By this weekend, things had been clearing up a bit, and we were actually able to do a little bit of walk/trot/canter work in the big outdoor ring. I mean, not anything too intensive, and I was expecting a bit of fireworks, because I knew her back was tight, which is often the time she does a bit of bucking at the canter trying to get herself loosened back up. We did a lot of long and low stretchy trot work, just letting Cally swing through her back and stretch herself out. She felt great, and no shenanigans at the canter! But she did keep looking longingly up the hill to the jumping ring, which was still rather sloppy.

That wasn’t going to happen even if it wasn’t sloppy, because I decided to trot over a few of the groundpoles that were sitting along one side of the ring. The spacing wasn’t perfect, but they weren’t crazy off, enough that a time or two through wouldn’t be a big deal. Except while the trotting wasn’t too dramatic, but once she was through, Cally shot off like we were coming out of the starting gate. Pulley rein was required to stop.

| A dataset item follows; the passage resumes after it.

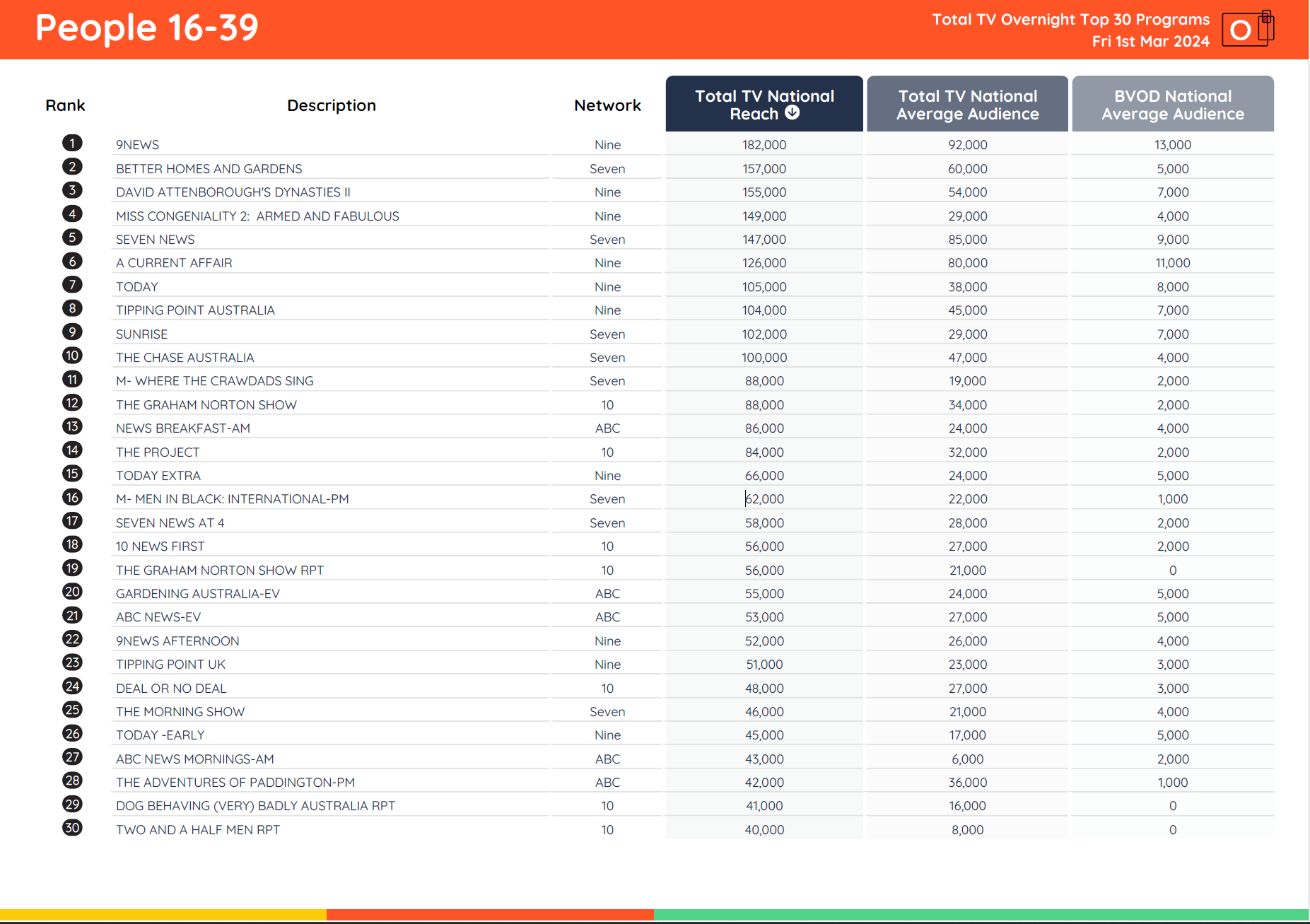Open the Description column header options
1310x924 pixels.
[x=331, y=105]
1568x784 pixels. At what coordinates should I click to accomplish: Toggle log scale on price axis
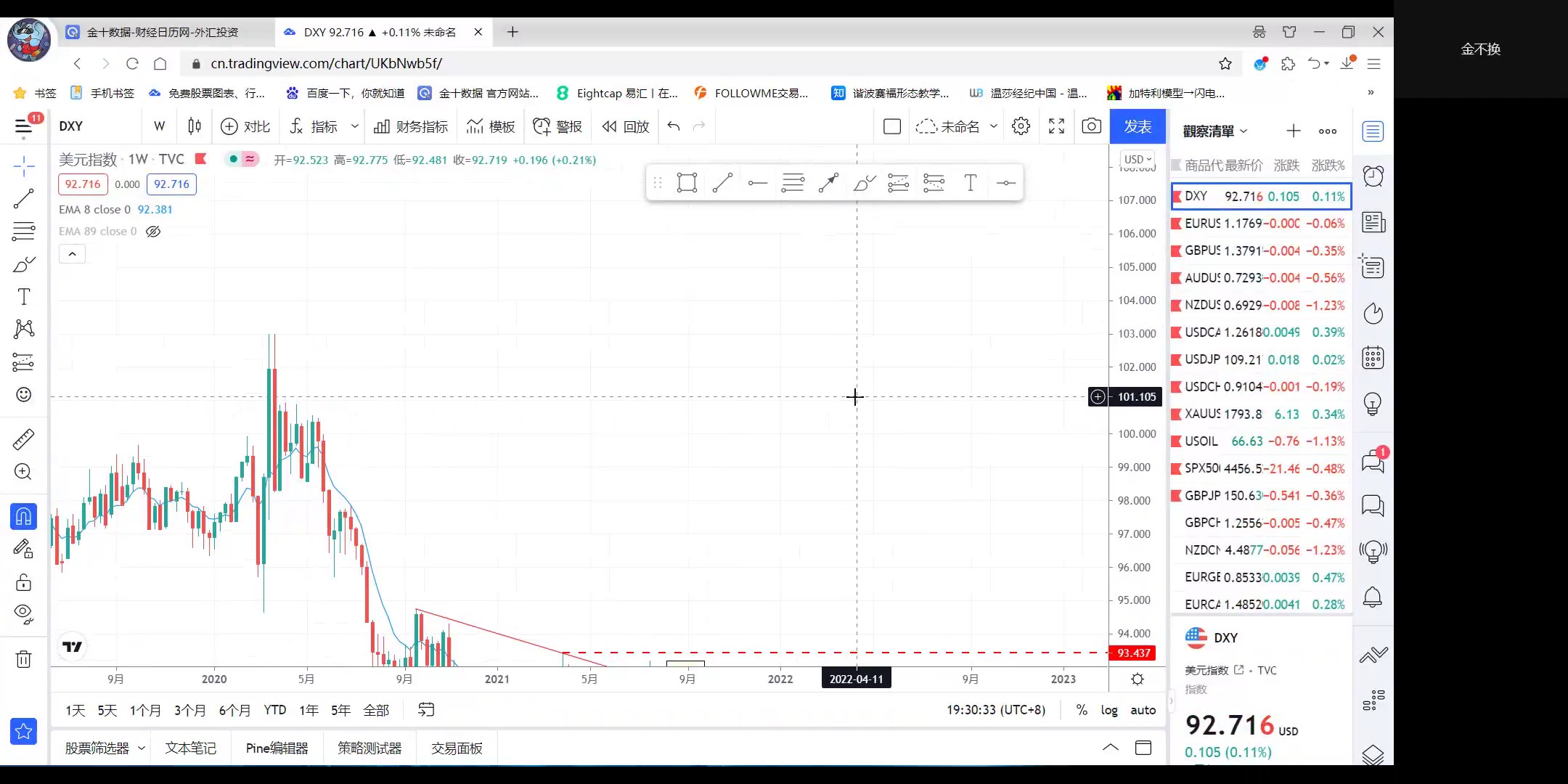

So we had to go back to Remedial Groundpoles. Walk over poles, halt, turn around, walk through poles, pick up trot, halt. Trot through poles, halt. It got a lot less dramatic and a lot more boring. Cally was just excited to be doing something, and that excitement had to go down a few notches. Once we got there, she was back to her normal ho-hum self.

I got home from the barn to work on the insane bathroom renovation we’ve taken on this winter, and worked on that until a knock at the door announced mail delivery, and the arrival of the gorgeous Mears cutaway coat I’d ordered from England. It should be perfect for sidesaddle, and I was crossing my fingers that it fit. Because it was on clearance, and came from England, so there was no returning it.

And lo and behold, it did! And it’s gorgeous. Plus it came with those faux vest-points, so I don’t need to bother with a whole vest for dressage stuff, which is great. The not so great part is that it’s a completely different shade of navy than the apron I already made, and the melton I’d bought. So I checked at the little fabric store down the street and remembered why I don’t shop there (it’s nearly all fleece and quilting fabrics).  I emailed Mears about possibly having an apron made to match, and am waiting to hear back.  But I’m also going to try popping up the road to Rockville, where there is still one good fabric store with actual clothing fabric so that I can look at stuff in person with coat in hand to try to match colors.

Then today I went out to ride, and the footing was just lovely in the jumping ring.  I’d been planning to do some more flatwork to help build Cally’s topline back up and get her moving well, but it was too good of an opportunity to pass up, given that it’s supposed to snow again tomorrow.  So we warmed up a bit and she felt fantastic, so down we trotted to an itty bitty cavaletti vertical.  And over it like to big deal, halted politely, and trotted around and did it again.  Once she realized we were jumping some things, she was a little more excited and we had a few moments where reminders that brakes existed were needed.  But we managed to school over a few things, and it felt so amazingly good.  Both Cally and I were having fun, and it felt so great.  We even ended with a little course around from crossrail to a little oxer back around to the little vertical.  That was a nice ending point, and it left me feeling confident that it’s not going to take a ton of work to get us back to showing shape for the year.  Especially if we’re starting off with some dressage and two sidesaddle shows, where it will be mostly flat with just one 2’6 line in the hack for sidesaddle.

As frustrating as it may be to try to ride around the weather (or even get to the barn because I can’t dig out of my parking lot!), I feel optimistic about our upcoming year.  I just have to keep powering through and doing the best I can to keep us fit and ready.